The Secrecy of the Mutiny was beyond all Conception, so that I cannot discover that any who was with me had the least knowledge of it, and the comparative lists will shew the strength of the Pirates. I found three vessels here bound for Batavia, but as their sailing would be late, I considered it to the Advantage of His Majesty's Service to purchase a vessel, to take my people to Batavia before the sailing of the Fleet for Europe in October. As no one cold be hired but at but at a Price equal to a Purchase, I therefore gave publick Notice of my Intent and assisted by the governor I got a vessel for 1000 Rix Dollars and called her the Resource.

We have not yet got our health perfectly established. Four of my people are still ill and I have had the misfortune to lose Mr.

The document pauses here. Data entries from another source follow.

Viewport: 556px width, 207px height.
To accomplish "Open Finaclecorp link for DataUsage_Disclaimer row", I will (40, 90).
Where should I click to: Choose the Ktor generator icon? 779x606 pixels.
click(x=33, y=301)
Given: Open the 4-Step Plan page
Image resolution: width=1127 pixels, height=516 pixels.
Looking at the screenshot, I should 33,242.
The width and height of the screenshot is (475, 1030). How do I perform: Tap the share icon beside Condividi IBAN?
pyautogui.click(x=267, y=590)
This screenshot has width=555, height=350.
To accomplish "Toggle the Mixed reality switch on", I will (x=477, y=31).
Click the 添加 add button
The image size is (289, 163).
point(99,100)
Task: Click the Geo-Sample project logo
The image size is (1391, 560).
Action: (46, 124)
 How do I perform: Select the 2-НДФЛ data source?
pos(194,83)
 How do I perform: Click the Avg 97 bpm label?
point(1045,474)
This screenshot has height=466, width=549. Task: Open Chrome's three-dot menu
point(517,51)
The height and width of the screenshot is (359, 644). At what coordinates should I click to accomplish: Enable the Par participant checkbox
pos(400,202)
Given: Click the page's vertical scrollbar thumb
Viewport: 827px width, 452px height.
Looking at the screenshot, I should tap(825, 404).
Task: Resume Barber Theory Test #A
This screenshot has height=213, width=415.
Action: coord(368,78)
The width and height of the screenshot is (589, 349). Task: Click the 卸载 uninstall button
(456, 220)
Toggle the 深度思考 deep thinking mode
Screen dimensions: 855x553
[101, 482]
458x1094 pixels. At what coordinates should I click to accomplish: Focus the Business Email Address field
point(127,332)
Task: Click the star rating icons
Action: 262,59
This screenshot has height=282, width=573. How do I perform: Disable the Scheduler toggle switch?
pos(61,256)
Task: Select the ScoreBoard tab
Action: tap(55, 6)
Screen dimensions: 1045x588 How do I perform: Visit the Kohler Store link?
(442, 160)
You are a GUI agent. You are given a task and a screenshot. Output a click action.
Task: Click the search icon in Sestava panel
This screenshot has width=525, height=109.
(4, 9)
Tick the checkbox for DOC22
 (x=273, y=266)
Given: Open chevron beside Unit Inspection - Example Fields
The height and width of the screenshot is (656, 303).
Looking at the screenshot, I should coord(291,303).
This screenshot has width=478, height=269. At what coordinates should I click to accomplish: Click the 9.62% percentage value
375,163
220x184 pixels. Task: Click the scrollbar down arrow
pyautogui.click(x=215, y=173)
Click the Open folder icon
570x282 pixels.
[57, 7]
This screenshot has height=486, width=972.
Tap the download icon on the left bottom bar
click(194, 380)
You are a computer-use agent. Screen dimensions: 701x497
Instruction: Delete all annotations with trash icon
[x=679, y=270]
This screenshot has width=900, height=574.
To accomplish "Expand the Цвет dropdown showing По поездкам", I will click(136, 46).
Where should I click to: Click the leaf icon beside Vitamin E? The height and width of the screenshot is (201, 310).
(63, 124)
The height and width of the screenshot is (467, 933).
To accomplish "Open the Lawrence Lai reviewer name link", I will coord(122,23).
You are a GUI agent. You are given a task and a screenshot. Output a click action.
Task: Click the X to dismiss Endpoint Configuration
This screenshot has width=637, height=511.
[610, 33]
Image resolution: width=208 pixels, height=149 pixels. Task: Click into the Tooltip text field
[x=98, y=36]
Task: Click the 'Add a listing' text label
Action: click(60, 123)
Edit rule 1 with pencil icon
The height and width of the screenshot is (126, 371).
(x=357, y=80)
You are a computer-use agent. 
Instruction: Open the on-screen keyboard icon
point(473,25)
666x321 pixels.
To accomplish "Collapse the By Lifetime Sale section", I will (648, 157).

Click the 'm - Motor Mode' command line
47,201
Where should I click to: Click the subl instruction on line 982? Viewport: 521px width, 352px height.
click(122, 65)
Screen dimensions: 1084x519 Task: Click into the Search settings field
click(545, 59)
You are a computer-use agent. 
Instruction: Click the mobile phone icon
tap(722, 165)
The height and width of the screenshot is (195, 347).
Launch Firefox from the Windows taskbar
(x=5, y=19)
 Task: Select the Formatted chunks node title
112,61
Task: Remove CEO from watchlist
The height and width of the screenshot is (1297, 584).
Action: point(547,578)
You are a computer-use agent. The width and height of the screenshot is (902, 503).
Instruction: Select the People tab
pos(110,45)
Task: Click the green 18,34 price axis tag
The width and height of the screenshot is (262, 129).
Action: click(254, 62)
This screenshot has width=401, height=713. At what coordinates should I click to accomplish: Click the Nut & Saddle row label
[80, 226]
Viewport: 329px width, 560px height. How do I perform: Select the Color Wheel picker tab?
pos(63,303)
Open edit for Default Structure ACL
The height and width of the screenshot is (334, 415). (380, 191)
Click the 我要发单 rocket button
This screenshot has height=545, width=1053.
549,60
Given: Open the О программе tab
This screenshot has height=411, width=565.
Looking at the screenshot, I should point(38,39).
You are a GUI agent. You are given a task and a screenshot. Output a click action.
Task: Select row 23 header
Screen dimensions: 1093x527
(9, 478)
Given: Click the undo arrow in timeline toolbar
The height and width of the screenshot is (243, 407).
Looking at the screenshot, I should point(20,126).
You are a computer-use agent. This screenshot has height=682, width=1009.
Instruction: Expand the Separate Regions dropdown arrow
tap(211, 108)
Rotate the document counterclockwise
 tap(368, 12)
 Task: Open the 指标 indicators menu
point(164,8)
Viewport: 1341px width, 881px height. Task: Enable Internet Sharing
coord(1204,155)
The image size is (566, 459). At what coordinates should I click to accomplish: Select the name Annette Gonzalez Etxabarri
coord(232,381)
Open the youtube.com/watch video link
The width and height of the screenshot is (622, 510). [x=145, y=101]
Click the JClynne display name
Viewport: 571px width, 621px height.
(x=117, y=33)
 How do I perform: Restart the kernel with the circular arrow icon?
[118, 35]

Nelson the Botanist, whose good Condiuct in the Course of the whole Voyage and manly fortitude in our late disastrous circumstances deserve this tribute to his Memory.

I have given a summary Account of my proceedings to the governor and have requested in His Majesty's Name that necessary orders and Directions may be given to their different settlements to detain the Ship wherever she may be found.

There is but little Chance that their Lordships can receive this before I arrive myself I therefore have not been as particular as I shall be in my Letter from Batavia. I shall sail in the Morning without fail, and use my utmost Exertions to appear before their Lordships and answer personally for the Loss of His Majesty's Ship.

I beg leave to acquaint their Lordships that the greatest kindness and attention has been shewn to us while here by the second governor Timotheus Wanjon, whose Zeal to render Services to His Majesty's Subjects has been unremitting, during the sickness of the governor William Van Este who now is at the point of Death.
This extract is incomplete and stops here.